She lay, breathing slow, upon me for a spell, then, on a sudden, her fair fingers tightened in my mailed hand, and she signed that she would speak again.
“Remember that I loved thee!” whispered Isobel, and, with those last words, the yellow head fell back upon my shoulder, the blue eyes wavered and sank, and her spirit fled.
Back by the lines of gleeful shouting troops—back by where the laughing English knights, with visors up, were talking of the day’s achievements—back by where the proud King, hand in hand with his brave boy, was thanking the south English yeomen for Crecy and another kingdom—back by where the champing, foamy chargers were picketed in rows—back by the knots of archers, all, like honest workmen, wiping down their unstrung bows—back by groups of sullen prisoners and gaudy heaps of captured pennons, we passed.

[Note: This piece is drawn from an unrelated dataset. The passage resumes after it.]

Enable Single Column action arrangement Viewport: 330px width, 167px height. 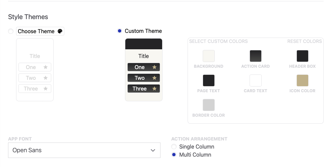click(174, 147)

In front four good yeomen bore Isobel upon their trestled spears; then came I, bareheaded—I, kinsmanless, to her in all that camp the only kin; and then our drooping chargers, empty-saddled, led by young squires behind, and seeming—good beasts!—to sniff and scent the sorrow of that fair burden on ahead. So we went through the victorious camp to our lodgment, and there they placed Isobel on her bare soldier couch, her feet to the door of her soldier tent, and left us.
CHAPTER XVI
Unwashed, unfed, my dinted armor on me still—battle-stained and rent—unhelmeted, ungloved, my sword and scabbard cast by my hollow shield in a dark corner of the tent, I watched, tearless and stern, all that night by the bier of the pale white girl who had given so much for me and taken so poor a reward. I, who, so fanciful and wayward, had thought I might safely toy with the sweet tender of her affection—sprung how or why I knew not—and take or leave it as seemed best to my convenience, brooded, all the long black watch, over that gentle broken vessel that lay there white and still before me, alike indifferent to gifts or giving. And now and then I would start up from the stool I had drawn near to her, and pace, with bent head and folded arms, the narrow space, remembering how warm the rising tide of love had been flowing in my heart for that fair dead thing so short a time before. “So short a time before!” Why, it was but yesterday that she wrote for me that missive to herself: and I, fool and blind, could not read the light that shone behind those gray visor-bars as she penned the lines, or translate the tremor that shook that sweet scribe’s fingers, or recognize the heave of the maiden bosom under its steel and silk! I groaned in shame and grief, and bent over her, thinking how dear things might have been had they been otherwise, and loving her no whit the less because she was so cold, immovable, saying I know not what into her listless ear, and nourishing in loneliness and solitude, all those long hours, the black flower of the love that was alight too late in my heart.
I would not eat or rest, though my dinted armor was heavy as lead upon my spent and weary limbs—though the leather jerkin under that was stiff with blood and sweat, and opened my bleeding wounds each time I moved. I would not be eased of one single smart, I thought—let the cursed seams and gashes sting and bite, and my hot flesh burn beneath them! mayhap ’twould ease the bitter anger of my mind—and I repulsed all those who came with kind or curious eyes to the tent door, and would not hear of ease or consolation. Even the King came down, and, in respect to that which was within, dismounted and stood like a simple knight without, asking if he might see me. But I would not share my sorrow with any one, and sent the page who brought me word that the King was standing in the porch to tell him so; and, accomplished in courtesy as in war, the victorious monarch bent his head, and mounted, and rode silently back to his own lodging.
The gay gallants who had known me came on the whisper of the camp one by one (though all were hungry and weary), and lifted the flap a little, and said something such as they could think of, and peered at me, grimly repellent, in the shadows, and peeped curiously at that fair white soldier lain on the trestles in her knightly gear so straight and trim, and went away without daring to approach more nearly. My veterans clipped their jolly soldier-songs, though they had well deserved them, and took their suppers silently by the flickering camp-fire. Once they sent him among them that I was known to like the best with food and wine and clean linen, but I would not have it, and the good soldier put them down on one side of the door and went back as gladly as he who retreats skin-whole from the cave where a bear keeps watch and ward. Last of all there came the fall of quieter feet upon the ground, and, in place of the clank of soldier harness, the rattle of the beads of rosaries and cross; and, looking out, there was the King’s own chaplain, bareheaded, and three gray friars behind him. I needed ghostly comfort just then as little as I needed temporal, and at first I thought to repulse them surlily; but, reflecting that the maid had ever been devout and held such men as these in high esteem, I suffered them to enter, and stood back while they did by her the ceremonial of their office. They made all smooth and fair about, and lit candles at her feet and gave her a crucifix, and sprinkled water, and knelt, throwing their great black shadows athwart the white shrine of my dear companion, the while they told their beads and the chaplain prayed. When they had done, the priest rose and touched me on the arm.
“Son,” he said, “the King has given an earl’s ransom to be expended in masses for thy leman’s soul.”